[Supplied records]

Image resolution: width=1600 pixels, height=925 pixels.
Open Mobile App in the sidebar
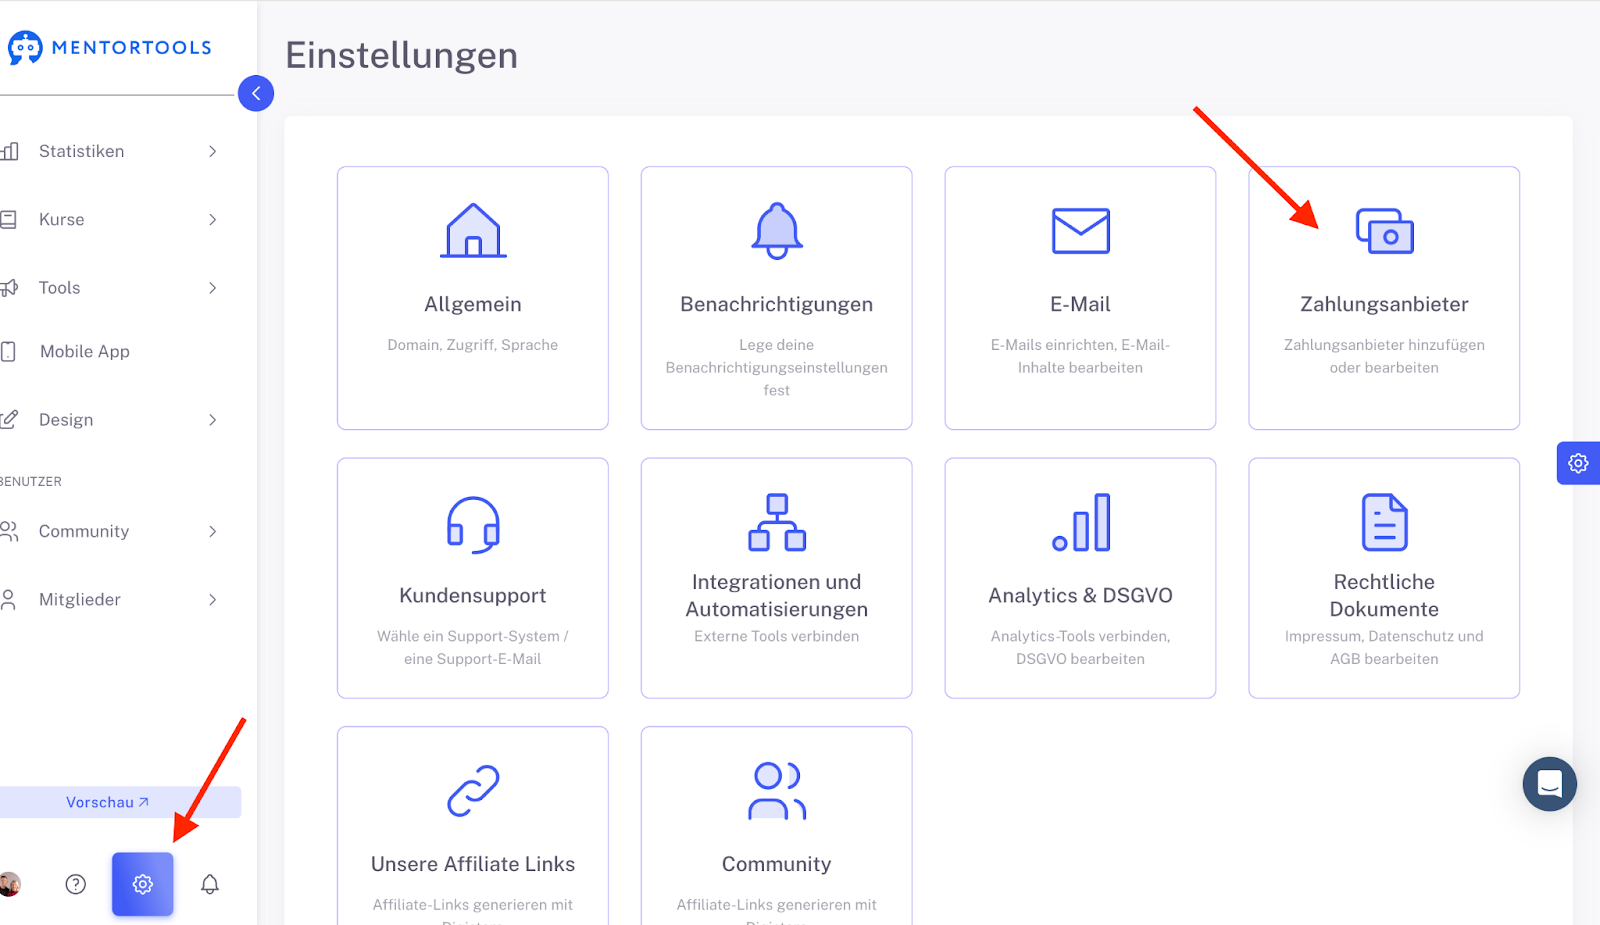[x=85, y=352]
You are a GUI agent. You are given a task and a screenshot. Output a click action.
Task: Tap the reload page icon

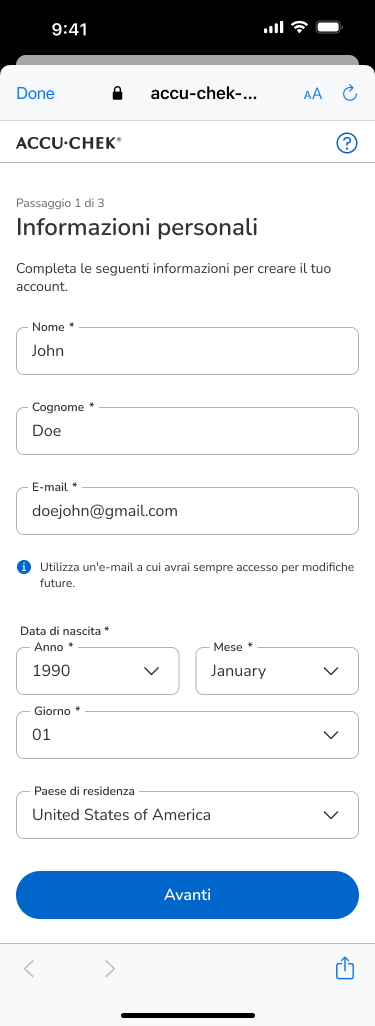[x=350, y=93]
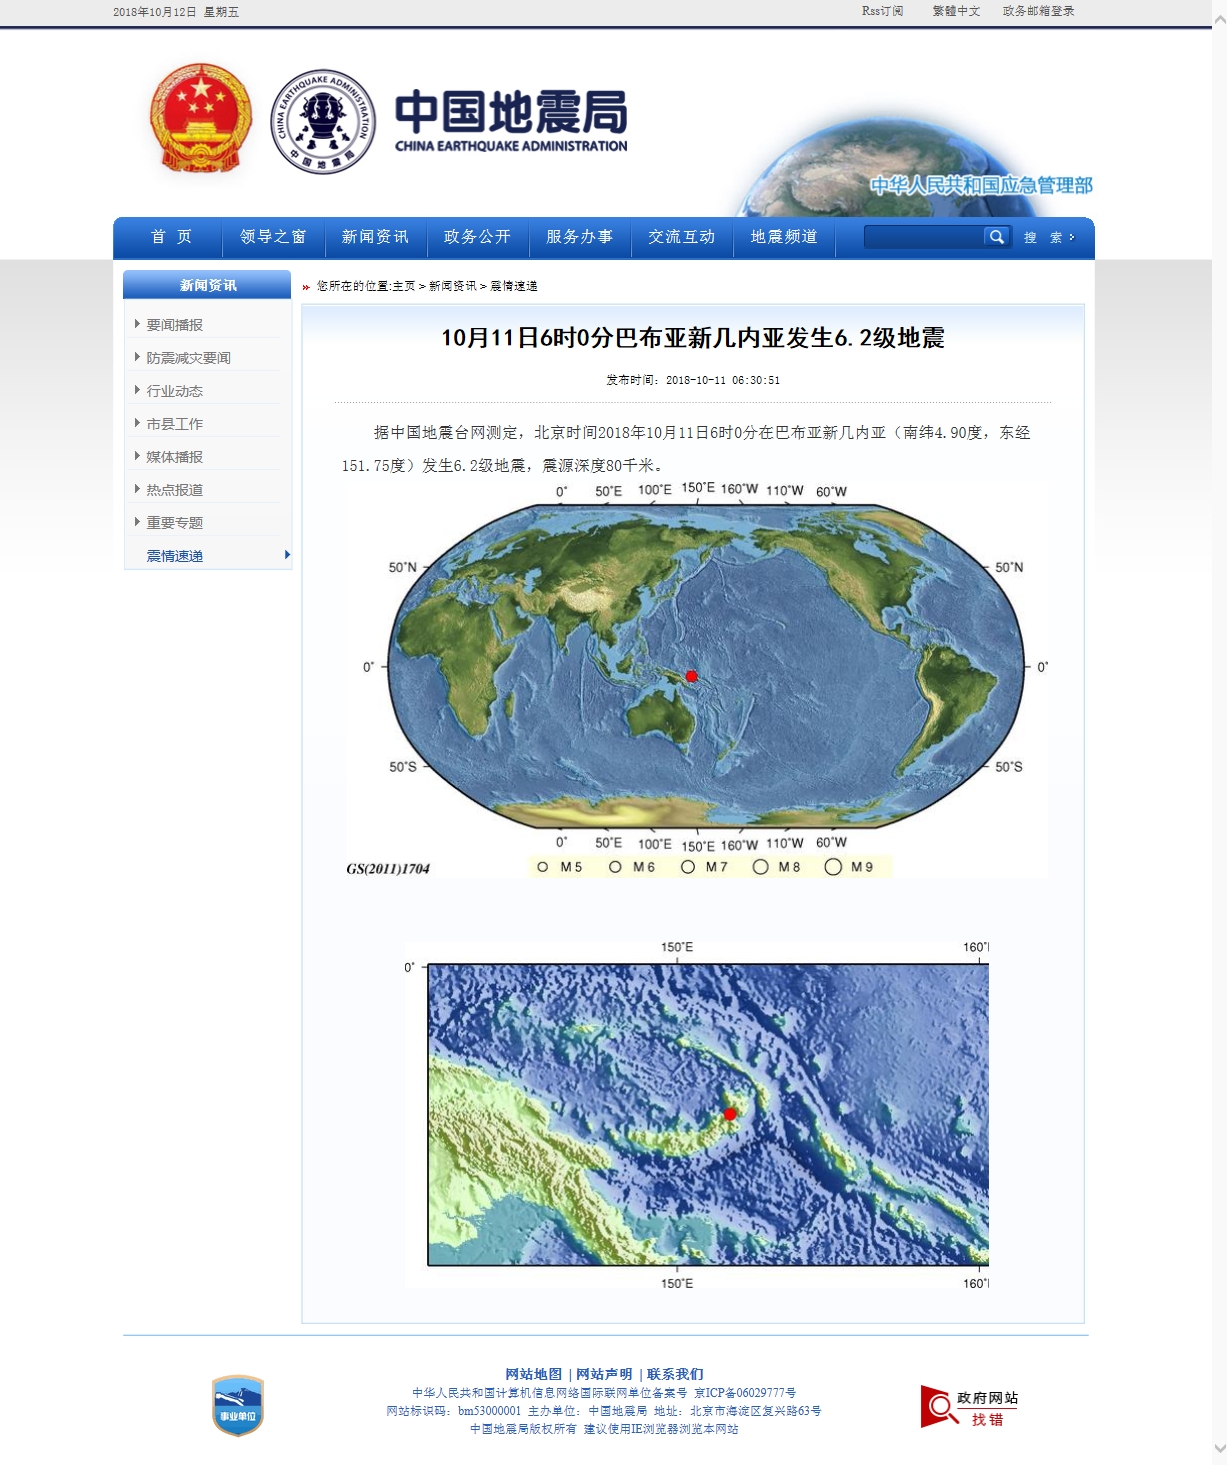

[/Supplied records]

With the pictures excluded, the records are to be reproduced exactly.

Image resolution: width=1600 pixels, height=925 pixels.
Open Mobile App in the sidebar
[x=85, y=352]
You are a GUI agent. You are given a task and a screenshot. Output a click action.
Task: Tap the reload page icon

[x=350, y=93]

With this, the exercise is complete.